Knowing that Tim and Bill were good friends, Dan wondered how much studying they had done between casts. However, he kept his thoughts to himself and continued, "Tim's right, everyone. We take the work we did Friday on the conceptual model and use it as the basis for our analysis step. The goal is to identify all the objects, services, attributes, and relationships, both explicit and implicit. Does everybody remember the definitions of those terms from our work last week? Then turn to the materials I prepared over the weekend, and let's get started."

The group worked hard for a little over an hour, thankful for Dan's advance effort on the logical model. When they stopped, Jane said, "That wasn't as bad as I thought it would be. Are we really finished?"

"Not yet, Jane." Dan moved to the whiteboard. "We've done a good job defining our objects and services, but there is one more step. We need to assign the services to layers. After we do that, we may want to redo some of the objects or services."

"I knew it was too easy," moaned Tim.

"Are these the 'user-business-data' layers that were in the material, Dan?" asked Marta. "I don't really see the purpose of them. Why split your application into pieces like that?"

"To deal with problems of flexibility, scalability, and reuse, like the ones we identified in RMS a few meetings ago," said Bill before Dan could answer. He walked to the board, picked up a marker, and asked Dan, "May I?"

Somewhat surprised, Dan nevertheless stepped back. "Absolutely, Chief. Go for it."

Bill spent about 10 minutes explaining N-tier development, including a brief explanation of packaging objects and services into components. "So you see, N-tier has so many advantages that we have decided as a company to write all our applications this way, even stand-alone ones."

"You mean that even if an application is going to run on only one machine with its own local database, you still write it using multi-layer principles?" asked Marta.

"Almost always," said Bill. "It gives you so much more flexibility. For example, you write a simple application for a single user that uses a VB front end against a local Access database. The specs clearly say that the app is never going to be multi-user and the data set is never going to grow beyond a certain size. After you deliver it, though, other users see it and want their own copy, or they want access to the same data. Before you know it, you've got 10 or 20 users, and the data set has grown way too big for Access. If you write it properly using multi-layer, it's a fairly simple thing to change the data services so that they point to SQL Server.

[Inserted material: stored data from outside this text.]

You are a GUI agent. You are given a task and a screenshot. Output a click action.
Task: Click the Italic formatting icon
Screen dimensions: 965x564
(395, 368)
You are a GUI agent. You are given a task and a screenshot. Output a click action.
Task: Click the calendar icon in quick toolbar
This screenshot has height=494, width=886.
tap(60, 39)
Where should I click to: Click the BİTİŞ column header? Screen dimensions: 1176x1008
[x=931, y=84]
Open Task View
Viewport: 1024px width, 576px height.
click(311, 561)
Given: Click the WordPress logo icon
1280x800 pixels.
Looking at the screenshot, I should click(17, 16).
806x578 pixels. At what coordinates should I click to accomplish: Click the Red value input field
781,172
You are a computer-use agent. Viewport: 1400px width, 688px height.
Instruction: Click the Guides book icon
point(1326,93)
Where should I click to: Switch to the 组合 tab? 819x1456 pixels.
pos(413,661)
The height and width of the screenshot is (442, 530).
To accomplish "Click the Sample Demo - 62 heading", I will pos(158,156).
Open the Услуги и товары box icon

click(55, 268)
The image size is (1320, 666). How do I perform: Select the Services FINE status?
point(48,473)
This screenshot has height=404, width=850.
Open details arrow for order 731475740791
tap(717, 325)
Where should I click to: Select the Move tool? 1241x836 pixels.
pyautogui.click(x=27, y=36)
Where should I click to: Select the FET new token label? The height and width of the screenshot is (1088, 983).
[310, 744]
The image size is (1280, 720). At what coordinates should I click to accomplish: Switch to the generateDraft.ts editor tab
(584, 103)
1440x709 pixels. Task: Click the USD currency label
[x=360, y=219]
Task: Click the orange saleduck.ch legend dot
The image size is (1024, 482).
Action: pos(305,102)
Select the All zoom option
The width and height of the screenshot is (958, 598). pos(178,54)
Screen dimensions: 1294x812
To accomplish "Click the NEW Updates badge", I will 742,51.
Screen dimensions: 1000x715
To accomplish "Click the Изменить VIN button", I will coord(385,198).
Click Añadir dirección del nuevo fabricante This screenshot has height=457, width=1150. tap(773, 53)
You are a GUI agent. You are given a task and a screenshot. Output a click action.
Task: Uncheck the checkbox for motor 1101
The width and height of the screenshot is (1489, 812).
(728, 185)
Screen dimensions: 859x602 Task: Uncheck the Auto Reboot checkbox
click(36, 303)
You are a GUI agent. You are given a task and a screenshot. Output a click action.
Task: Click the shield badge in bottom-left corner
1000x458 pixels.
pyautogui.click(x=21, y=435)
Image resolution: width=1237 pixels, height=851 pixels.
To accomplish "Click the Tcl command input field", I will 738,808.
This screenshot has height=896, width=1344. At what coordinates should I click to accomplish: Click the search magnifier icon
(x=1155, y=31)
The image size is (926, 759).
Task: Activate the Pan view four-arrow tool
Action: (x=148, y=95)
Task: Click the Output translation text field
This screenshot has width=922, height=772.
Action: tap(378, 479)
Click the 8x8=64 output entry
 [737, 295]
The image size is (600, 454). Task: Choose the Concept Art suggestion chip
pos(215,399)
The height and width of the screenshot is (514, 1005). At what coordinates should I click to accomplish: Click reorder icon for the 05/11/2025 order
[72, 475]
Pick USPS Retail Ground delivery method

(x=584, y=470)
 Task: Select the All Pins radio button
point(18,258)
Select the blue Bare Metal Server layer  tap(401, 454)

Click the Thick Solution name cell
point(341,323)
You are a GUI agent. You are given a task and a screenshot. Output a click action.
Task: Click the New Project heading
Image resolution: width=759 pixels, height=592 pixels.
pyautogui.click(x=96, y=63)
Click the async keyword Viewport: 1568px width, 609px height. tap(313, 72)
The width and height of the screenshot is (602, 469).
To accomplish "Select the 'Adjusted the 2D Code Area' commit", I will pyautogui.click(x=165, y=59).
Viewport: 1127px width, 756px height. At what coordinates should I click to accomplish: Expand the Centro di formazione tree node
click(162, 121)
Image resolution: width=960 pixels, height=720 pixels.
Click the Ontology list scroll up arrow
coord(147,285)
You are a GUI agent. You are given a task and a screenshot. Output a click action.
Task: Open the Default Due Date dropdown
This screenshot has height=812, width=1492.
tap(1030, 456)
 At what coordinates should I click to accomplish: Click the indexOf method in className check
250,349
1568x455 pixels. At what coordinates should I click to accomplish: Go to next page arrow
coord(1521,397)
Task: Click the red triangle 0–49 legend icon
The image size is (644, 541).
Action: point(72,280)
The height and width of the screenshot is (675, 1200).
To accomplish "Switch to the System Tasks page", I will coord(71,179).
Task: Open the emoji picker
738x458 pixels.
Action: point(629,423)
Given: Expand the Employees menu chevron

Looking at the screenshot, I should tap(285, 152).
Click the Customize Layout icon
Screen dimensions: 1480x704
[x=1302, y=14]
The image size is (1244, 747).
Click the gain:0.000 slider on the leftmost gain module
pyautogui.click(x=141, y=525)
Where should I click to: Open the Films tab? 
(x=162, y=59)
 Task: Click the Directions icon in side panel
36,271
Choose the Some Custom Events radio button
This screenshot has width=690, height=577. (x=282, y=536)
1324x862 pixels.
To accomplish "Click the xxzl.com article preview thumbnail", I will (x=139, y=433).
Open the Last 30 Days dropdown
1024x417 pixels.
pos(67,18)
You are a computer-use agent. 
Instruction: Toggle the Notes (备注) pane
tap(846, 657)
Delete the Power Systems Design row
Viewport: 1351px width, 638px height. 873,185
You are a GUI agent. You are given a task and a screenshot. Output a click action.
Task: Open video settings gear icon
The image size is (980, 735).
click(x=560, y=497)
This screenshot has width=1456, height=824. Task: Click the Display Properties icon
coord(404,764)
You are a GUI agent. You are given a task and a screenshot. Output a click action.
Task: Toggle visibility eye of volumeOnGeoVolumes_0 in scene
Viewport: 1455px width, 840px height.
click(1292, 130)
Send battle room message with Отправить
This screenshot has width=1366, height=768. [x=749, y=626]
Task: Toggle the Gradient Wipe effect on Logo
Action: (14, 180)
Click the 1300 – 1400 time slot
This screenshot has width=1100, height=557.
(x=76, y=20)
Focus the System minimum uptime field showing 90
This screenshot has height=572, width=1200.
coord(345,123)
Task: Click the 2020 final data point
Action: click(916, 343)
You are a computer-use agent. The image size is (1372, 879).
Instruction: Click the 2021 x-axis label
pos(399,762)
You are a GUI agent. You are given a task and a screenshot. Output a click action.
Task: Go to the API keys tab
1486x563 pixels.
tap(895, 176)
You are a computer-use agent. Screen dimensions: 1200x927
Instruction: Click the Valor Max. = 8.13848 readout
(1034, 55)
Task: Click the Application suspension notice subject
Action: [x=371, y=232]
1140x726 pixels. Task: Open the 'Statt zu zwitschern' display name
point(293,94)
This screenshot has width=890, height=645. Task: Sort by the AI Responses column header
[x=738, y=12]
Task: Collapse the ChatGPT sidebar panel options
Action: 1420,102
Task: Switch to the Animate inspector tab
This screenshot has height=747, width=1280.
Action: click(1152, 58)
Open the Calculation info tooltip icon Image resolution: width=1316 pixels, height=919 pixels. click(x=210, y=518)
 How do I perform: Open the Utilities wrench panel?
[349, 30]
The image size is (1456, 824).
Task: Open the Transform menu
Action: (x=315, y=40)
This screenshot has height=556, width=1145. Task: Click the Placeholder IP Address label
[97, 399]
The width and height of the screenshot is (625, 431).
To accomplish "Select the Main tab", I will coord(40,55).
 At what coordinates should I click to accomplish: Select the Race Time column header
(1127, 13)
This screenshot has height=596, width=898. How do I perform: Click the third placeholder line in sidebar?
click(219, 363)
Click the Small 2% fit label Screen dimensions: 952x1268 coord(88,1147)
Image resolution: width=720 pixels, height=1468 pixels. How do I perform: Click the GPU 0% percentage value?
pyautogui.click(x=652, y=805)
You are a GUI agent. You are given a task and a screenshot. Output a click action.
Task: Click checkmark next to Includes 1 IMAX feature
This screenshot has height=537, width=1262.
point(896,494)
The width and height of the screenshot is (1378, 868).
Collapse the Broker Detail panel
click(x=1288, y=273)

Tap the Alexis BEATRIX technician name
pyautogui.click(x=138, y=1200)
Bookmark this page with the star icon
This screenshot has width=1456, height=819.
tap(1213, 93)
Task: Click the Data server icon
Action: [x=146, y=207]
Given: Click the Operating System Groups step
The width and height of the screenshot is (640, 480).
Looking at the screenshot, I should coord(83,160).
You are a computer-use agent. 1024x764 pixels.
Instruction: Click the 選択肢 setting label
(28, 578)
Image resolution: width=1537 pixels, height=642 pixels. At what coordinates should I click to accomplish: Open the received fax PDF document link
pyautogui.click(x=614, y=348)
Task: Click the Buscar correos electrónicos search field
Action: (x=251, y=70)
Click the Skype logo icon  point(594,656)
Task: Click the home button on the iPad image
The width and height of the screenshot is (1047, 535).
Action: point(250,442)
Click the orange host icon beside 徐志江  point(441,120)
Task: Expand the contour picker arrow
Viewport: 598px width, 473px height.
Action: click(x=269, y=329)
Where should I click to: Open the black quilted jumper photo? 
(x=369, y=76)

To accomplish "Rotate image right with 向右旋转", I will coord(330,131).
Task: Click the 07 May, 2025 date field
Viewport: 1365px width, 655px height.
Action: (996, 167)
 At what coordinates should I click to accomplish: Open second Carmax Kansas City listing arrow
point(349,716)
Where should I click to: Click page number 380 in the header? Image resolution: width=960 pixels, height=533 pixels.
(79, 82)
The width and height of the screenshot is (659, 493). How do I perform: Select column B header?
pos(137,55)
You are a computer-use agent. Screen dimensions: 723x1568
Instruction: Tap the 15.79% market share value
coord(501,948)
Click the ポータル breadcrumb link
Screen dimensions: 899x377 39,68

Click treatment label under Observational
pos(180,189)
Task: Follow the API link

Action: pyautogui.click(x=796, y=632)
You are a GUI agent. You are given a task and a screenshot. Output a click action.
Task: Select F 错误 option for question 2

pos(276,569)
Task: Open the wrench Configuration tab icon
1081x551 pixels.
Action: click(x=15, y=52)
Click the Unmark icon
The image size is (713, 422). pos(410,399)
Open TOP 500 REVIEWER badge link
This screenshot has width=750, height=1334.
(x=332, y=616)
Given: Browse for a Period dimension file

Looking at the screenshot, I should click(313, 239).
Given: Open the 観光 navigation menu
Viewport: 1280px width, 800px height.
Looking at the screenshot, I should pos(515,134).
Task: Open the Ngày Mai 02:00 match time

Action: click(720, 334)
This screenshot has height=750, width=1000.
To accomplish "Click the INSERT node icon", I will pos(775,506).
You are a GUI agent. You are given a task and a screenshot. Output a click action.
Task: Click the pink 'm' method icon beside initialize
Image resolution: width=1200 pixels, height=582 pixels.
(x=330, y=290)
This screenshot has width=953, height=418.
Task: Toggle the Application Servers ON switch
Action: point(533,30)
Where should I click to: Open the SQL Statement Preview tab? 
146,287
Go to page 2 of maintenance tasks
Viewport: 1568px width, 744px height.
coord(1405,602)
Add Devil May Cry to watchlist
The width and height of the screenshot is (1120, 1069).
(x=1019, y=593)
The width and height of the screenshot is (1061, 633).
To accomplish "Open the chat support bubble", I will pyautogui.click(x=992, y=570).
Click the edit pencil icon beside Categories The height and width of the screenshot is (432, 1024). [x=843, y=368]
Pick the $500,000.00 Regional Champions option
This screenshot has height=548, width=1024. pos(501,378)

"One of the best features, though, is that you can design different front ends that hit the same business and data services. For example, you can have both a Win32 client and a Web-based client working with a single set of business services. The Web-based client is especially appealing because it's easy to deploy. You put the necessary pieces on your Web server, and the first time a user accesses the page, the necessary components are downloaded to their machine and registered automatically. No more walking from machine to machine to install software 800 times, or even messing with automatic software installers. The time savings can be phenomenal in an organization as large and dispersed as ours."

"Wow," thought Dan, "The Chief has been doing some big-time reading." Out loud he said, "Bill, it sounds to me as if you have made a real commitment to MSF."

"Not necessarily to MSF, Dan," said Bill with a tight smile. "I'm still in wait-and-see mode on that. But I started studying multi-layer and components about a year ago when I ran across an old COBOL buddy and asked him what he was doing. He told me he was doing multi-layer applications using Microsoft technologies, and all I could do was grunt and say something inane like 'That's nice.' I realized the development world was passing me by—and not only me, but also all the folks under me. I decided it was time to learn some new tricks so that I could teach them to the rest of the crew. Turns out many of them were way ahead of me and just waiting for me to catch on. I talked with them about doing multi-layer on RMS back during the kick-off, and they convinced me that it was time to make the switch. We've been doing a few smaller things in multi-layer over the last six months, but this is the first major application we've done this way. So, Dan, I would say I am absolutely committed to multi-layer development and to the Microsoft methodology for doing it. As for MSF, this old sea dog is still trying to decide if it's a wonderful new bone or simply bilge."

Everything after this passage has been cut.